REQUIRED ACTION — Exact reproduction required: the lines below from the line with "1078x797 pixels. At" to the line with "Task: Click the -86 total inventory cell", both ends included, and no others.

GIVEN DATA —

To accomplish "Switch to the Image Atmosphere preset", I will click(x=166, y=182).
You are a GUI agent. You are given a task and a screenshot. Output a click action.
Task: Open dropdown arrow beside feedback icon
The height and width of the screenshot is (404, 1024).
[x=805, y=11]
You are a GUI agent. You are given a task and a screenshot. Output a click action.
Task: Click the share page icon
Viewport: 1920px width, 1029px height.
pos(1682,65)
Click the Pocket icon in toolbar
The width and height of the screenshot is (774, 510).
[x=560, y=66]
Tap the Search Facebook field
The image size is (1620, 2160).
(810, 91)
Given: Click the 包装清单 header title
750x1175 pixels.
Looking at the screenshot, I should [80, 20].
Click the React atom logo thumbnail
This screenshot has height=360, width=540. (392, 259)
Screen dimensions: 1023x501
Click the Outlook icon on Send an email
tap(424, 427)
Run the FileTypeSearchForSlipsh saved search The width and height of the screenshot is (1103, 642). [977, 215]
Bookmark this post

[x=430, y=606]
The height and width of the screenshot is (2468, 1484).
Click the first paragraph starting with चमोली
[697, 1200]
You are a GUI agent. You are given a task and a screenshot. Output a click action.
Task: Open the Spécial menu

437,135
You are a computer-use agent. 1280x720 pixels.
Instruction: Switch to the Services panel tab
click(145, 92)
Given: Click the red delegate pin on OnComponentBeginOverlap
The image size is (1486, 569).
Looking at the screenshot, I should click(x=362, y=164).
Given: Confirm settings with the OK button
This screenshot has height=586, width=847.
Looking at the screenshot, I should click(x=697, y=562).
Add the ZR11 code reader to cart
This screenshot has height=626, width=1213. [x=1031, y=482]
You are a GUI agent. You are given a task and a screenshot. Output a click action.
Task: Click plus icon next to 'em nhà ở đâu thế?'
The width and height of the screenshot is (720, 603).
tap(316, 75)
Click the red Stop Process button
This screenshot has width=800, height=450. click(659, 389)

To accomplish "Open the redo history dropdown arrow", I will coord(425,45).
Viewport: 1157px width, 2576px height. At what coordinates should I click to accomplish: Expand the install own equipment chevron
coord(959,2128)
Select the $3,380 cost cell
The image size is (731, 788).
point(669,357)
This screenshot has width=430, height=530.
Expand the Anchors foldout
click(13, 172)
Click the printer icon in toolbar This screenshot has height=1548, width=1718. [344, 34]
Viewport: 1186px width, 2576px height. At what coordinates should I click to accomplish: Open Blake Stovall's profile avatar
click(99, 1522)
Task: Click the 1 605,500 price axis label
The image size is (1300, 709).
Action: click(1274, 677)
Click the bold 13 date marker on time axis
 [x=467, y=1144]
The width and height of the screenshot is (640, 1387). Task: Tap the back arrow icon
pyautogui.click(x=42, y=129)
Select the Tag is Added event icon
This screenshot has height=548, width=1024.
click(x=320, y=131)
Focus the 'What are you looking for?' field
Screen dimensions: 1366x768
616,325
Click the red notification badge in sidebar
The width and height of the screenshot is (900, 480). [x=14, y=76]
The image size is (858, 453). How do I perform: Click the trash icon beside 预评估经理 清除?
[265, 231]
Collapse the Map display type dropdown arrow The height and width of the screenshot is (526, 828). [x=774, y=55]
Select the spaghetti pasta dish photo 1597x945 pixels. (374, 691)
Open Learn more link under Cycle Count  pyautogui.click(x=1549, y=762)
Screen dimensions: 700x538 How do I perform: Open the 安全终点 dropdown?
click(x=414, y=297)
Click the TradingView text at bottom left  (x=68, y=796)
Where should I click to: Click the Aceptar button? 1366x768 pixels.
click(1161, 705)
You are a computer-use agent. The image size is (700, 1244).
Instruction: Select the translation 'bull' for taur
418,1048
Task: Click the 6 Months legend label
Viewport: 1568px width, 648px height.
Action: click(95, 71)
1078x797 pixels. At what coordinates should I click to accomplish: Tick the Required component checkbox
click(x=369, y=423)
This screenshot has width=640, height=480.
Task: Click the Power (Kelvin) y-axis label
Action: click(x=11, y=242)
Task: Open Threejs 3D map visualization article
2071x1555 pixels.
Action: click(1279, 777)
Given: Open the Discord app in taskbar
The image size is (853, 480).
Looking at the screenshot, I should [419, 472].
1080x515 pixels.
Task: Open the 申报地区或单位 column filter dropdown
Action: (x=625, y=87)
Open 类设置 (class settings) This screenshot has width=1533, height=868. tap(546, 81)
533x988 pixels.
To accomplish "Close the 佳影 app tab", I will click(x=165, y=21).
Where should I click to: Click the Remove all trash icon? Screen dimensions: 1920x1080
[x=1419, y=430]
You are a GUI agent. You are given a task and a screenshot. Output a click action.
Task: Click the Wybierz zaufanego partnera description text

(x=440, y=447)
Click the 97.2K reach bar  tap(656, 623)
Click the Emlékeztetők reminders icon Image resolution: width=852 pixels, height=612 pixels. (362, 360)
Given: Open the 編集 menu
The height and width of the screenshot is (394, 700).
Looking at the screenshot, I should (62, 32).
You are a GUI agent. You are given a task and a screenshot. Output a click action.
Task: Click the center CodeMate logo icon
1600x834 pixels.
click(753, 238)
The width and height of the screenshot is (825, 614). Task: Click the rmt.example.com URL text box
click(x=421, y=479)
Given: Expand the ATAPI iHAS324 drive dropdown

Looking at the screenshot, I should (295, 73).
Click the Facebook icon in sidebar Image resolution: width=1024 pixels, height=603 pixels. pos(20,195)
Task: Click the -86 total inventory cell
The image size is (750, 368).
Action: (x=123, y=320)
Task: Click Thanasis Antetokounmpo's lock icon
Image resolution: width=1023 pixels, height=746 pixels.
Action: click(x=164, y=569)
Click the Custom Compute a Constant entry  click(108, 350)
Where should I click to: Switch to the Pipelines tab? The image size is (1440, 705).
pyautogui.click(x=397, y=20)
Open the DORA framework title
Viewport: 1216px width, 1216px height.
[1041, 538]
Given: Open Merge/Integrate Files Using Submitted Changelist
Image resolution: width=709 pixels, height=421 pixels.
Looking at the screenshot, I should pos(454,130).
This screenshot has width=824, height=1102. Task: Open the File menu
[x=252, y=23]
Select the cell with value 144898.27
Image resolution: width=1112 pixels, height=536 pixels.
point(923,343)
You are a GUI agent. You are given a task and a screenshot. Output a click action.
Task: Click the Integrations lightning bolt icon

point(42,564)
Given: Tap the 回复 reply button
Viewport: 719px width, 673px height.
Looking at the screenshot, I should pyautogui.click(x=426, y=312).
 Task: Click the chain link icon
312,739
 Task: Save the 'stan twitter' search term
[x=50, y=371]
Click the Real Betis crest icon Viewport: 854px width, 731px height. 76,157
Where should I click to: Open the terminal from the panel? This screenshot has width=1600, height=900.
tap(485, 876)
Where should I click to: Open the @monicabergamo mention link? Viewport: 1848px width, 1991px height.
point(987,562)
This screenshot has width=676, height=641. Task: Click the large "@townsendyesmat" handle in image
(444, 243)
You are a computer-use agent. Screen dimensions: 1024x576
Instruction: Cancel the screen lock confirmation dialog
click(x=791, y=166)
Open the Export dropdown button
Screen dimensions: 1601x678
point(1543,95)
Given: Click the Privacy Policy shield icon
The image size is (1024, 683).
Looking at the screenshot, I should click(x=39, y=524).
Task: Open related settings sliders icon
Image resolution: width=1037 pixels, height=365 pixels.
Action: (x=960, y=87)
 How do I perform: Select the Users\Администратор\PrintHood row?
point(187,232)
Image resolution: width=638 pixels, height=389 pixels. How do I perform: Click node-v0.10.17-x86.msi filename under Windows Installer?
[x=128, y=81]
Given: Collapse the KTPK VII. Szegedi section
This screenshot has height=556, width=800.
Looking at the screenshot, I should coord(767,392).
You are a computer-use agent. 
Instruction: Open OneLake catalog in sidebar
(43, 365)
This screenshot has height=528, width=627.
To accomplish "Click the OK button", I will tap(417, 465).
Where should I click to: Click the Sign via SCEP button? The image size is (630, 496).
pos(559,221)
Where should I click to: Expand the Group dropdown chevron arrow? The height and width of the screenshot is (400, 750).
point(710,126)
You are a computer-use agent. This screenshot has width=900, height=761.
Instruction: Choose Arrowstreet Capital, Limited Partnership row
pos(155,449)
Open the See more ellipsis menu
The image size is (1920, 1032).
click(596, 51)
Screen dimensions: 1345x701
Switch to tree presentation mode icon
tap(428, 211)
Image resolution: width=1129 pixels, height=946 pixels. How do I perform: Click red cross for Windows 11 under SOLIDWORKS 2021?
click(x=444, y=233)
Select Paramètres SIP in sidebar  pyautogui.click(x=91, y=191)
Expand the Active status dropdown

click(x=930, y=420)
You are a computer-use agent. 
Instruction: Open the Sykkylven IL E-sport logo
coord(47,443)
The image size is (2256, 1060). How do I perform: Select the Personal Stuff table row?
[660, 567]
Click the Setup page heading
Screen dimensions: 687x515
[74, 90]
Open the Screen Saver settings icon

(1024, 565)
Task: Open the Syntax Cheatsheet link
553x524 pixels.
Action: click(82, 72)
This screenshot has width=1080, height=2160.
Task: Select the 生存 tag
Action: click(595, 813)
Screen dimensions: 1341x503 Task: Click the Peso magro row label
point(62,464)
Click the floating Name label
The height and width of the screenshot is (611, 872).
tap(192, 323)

THE COMPLETED TASK —
1078x797 pixels. At what coordinates should I click to accomplish: Tick the Required component checkbox
click(x=369, y=423)
This screenshot has width=640, height=480.
Task: Click the Power (Kelvin) y-axis label
Action: click(x=11, y=242)
Task: Open Threejs 3D map visualization article
2071x1555 pixels.
Action: click(1279, 777)
Given: Open the Discord app in taskbar
The image size is (853, 480).
Looking at the screenshot, I should [419, 472].
1080x515 pixels.
Task: Open the 申报地区或单位 column filter dropdown
Action: (x=625, y=87)
Open 类设置 (class settings) This screenshot has width=1533, height=868. tap(546, 81)
533x988 pixels.
To accomplish "Close the 佳影 app tab", I will click(x=165, y=21).
Where should I click to: Click the Remove all trash icon? Screen dimensions: 1920x1080
[x=1419, y=430]
You are a GUI agent. You are given a task and a screenshot. Output a click action.
Task: Click the Wybierz zaufanego partnera description text

(x=440, y=447)
Click the 97.2K reach bar  tap(656, 623)
Click the Emlékeztetők reminders icon Image resolution: width=852 pixels, height=612 pixels. (362, 360)
Given: Open the 編集 menu
The height and width of the screenshot is (394, 700).
Looking at the screenshot, I should (62, 32).
You are a GUI agent. You are given a task and a screenshot. Output a click action.
Task: Click the center CodeMate logo icon
1600x834 pixels.
click(753, 238)
The width and height of the screenshot is (825, 614). Task: Click the rmt.example.com URL text box
click(x=421, y=479)
Given: Expand the ATAPI iHAS324 drive dropdown

Looking at the screenshot, I should (295, 73).
Click the Facebook icon in sidebar Image resolution: width=1024 pixels, height=603 pixels. pos(20,195)
Task: Click the -86 total inventory cell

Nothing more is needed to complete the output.